We would have purchased a medicine from a nearby pharmacy many time, but do you how would this medicine would have arrived at that particular pharmacy/medical store. It covers a lot of stages from raw material of salt formation to manufacturing a medicine at manufacturing plant, to storing at central warehouse, then it go through various stakeholder such as C&FA, Super stockists, distributors, sub-distributors/stockists and then to retail shops (hospital pharmacies or local chemist shops) and then finally to you. This process in real life is more complex than what it looks in this written form. This whole process of getting the medicine manufactured to getting it to the retail shops is the supply chain.

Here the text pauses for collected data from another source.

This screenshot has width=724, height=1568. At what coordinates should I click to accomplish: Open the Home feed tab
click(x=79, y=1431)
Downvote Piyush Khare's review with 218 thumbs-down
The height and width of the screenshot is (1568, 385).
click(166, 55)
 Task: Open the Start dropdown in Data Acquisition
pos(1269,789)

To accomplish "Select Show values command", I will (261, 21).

The Pharmaceutical supply chain is the means through which prescription medicines are manufactured and delivered to patients. But, the supply chain in Pharmaceutical Industry is complex and is very different in developed and developing countries. SCM costs are higher in India than in other areas of the world, amounting to 13% of India’s GDP.

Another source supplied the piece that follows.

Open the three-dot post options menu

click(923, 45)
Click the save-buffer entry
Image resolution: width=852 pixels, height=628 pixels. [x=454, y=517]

No alt text provided for this image

Pharma supply chain, like other supply chains ,struggle with common issues like supply management, bottlenecks in logistics, costs and delivery customer satisfaction. The pharmaceutical supply chain faces its own set of challenges, including supply chain visibility, drug counterfeiting, cold-chain shipping, and raising prescription drug prices, which can significantly increase out-of-pocket costs for patients.

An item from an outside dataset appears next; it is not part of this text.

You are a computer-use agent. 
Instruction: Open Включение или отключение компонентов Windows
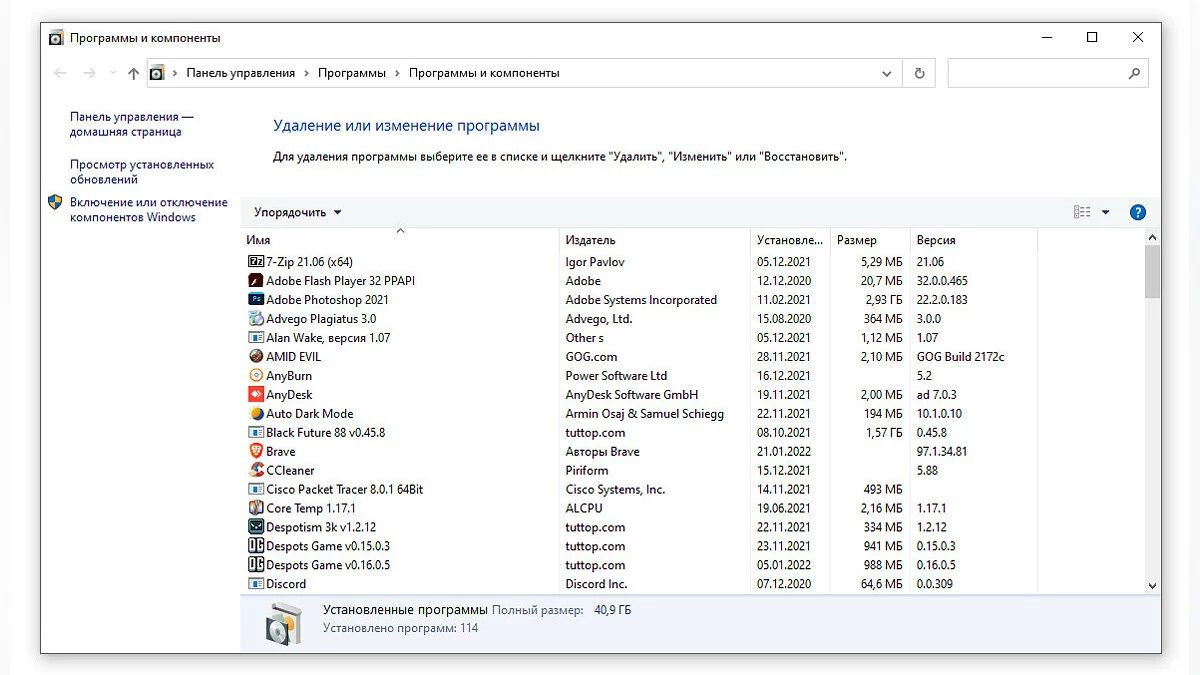[148, 210]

No alt text provided for this image

In B2B marketplace, the retailers, hospital pharmacies are not able to see what medicines do their distributors have. Basically there is no visibility about the no. of SKUs with distributors, Qty. of each SKU available, knowledge about Scheme on a particular medicine etc. Supply chain visibility across your enterprise is the first step towards improving customer loyalty, brand reputation, and the ability to foresee issues, but it requires more discipline and data than you think. Very few logistics professionals have complete supply chain visibility, mostly due to a dearth of quality data as well as their reliance on manual tracking processes.

The other issue in Pharma industry is Bullwhip effect(in other words, inventory or demand mismanagement) because of which forecasting of demand cannot be done properly. This results in higher cost impact evry stakeholder negatively on performances and more.

The other issue is Reverse Logistics. The product returns percentage in the Indian pharmaceutical industry varies from 1.5% to 15% of annual sales across the companies in the domestic market. The annual estimated value of these returned medicines translates to around 5 billion Indian rupees. The main reasons for the return of the products from downstream players to the companies are the expiry of the medicines, followed by issues of quality with drug composition/packaging, and the non-moving nature of the products.

Now, what can be the solutions for these problems.

So for the first problem i.e Visibility issue technology can play an important role. A proper visibility of what medicines are available at what price, quantity wise etc through tech. can make the visibility and transparency better.

No alt text provided for this image

The problem of Bullwhip effect can be solved by predictive analysis, and change in the type of models to supply the medicines(with moving towards more closer to JIT models). The simplest way to control the bullwhip effect caused by forward buying and diversions is to reduce both the frequency and the level of wholesale price discounting.

The other problem of reverse logistics or returns can be solved by technology itself. The main part of reverse logistics is because of expired or near expiry medicines. So proper visibility and inadvance updation details can help in making the reverse logistics better. The proper information about a customer(retailers, in house pharmacies) medicine bbuying behaviour and with technology to keep watch of the fast moving medicine can help in making the returns item to the lowest.

So overall solution for the above problems is technology and data usage to make the supply chain better in coming days.

A digitized supply chain is an automated, optimized set of processes that ties your supply chain together end-to-end, and uses data and predictive analytics to improve its performance.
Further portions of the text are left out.